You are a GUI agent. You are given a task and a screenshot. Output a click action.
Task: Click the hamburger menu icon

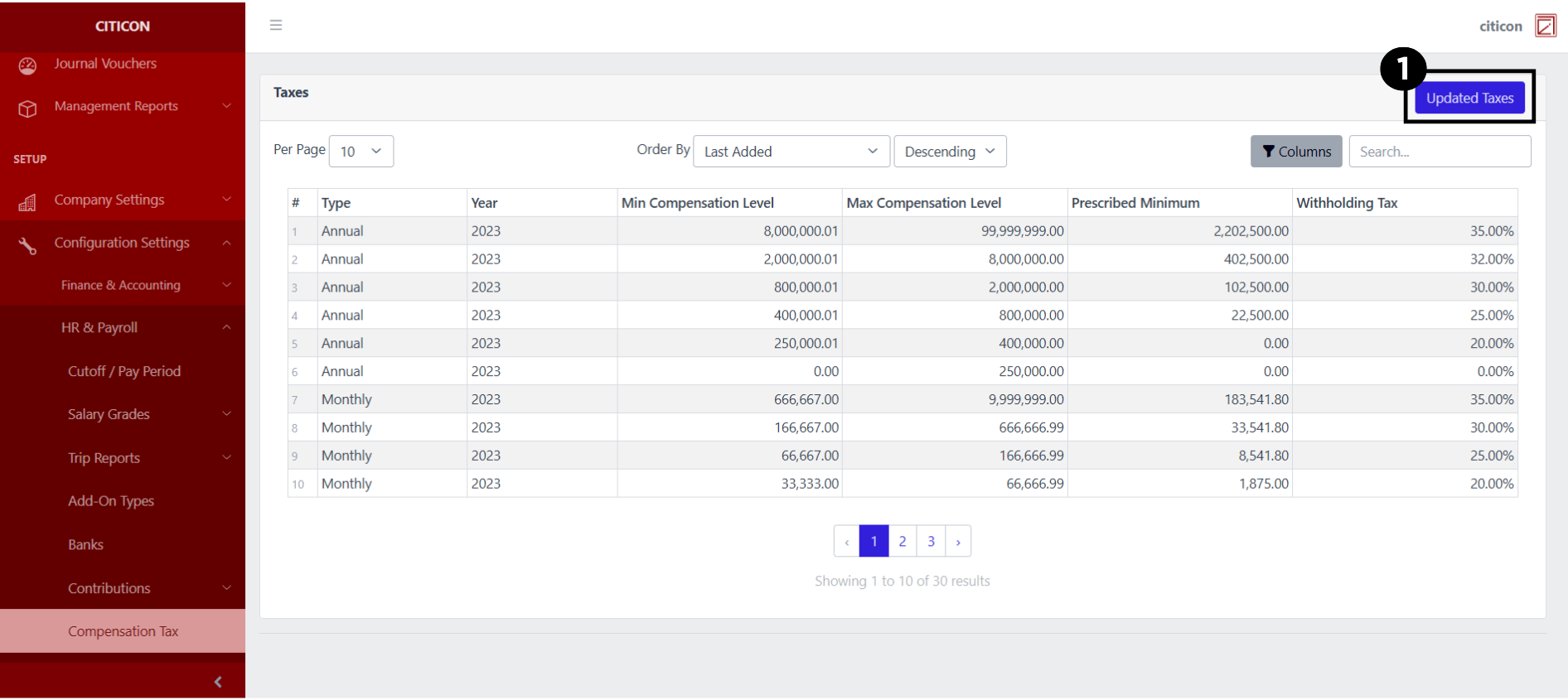(x=276, y=26)
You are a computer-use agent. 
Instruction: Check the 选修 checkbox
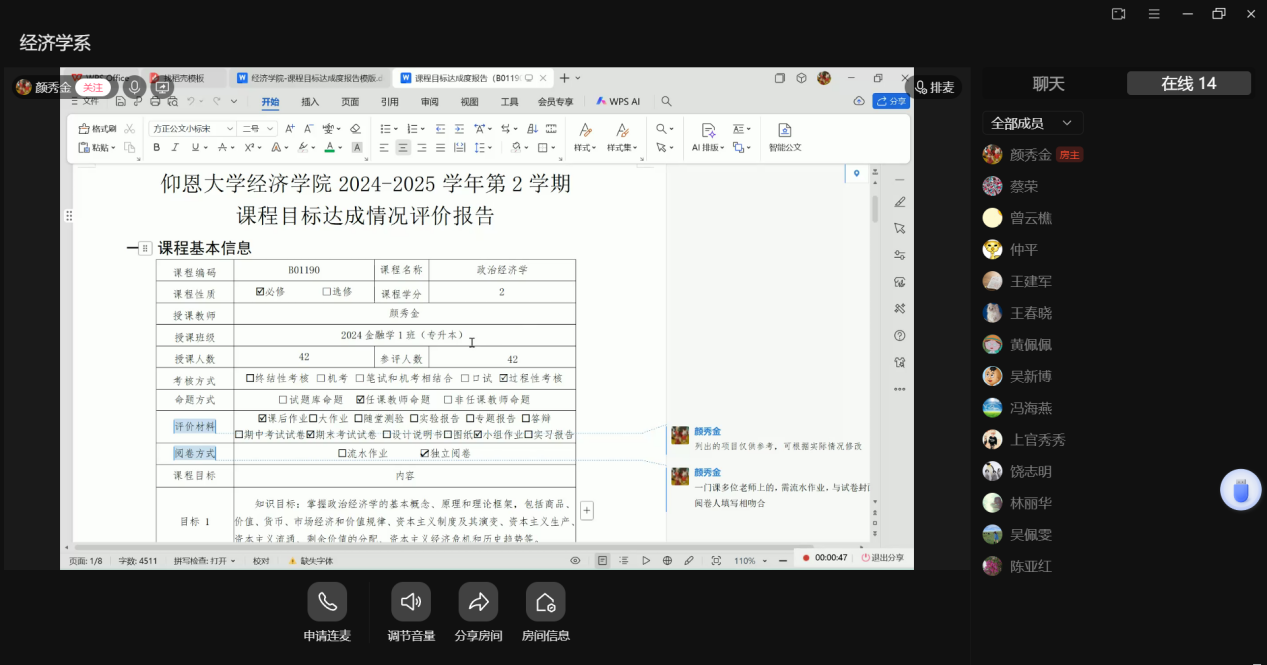click(326, 292)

□ □ □

Reproduce the rows above line for line, without the pictures.

You are a GUI agent. You are given a task and a screenshot. Output a click action.
Task: Click the hamburger menu icon

(x=276, y=26)
You are a computer-use agent. 
Instruction: Check the 选修 checkbox
click(326, 292)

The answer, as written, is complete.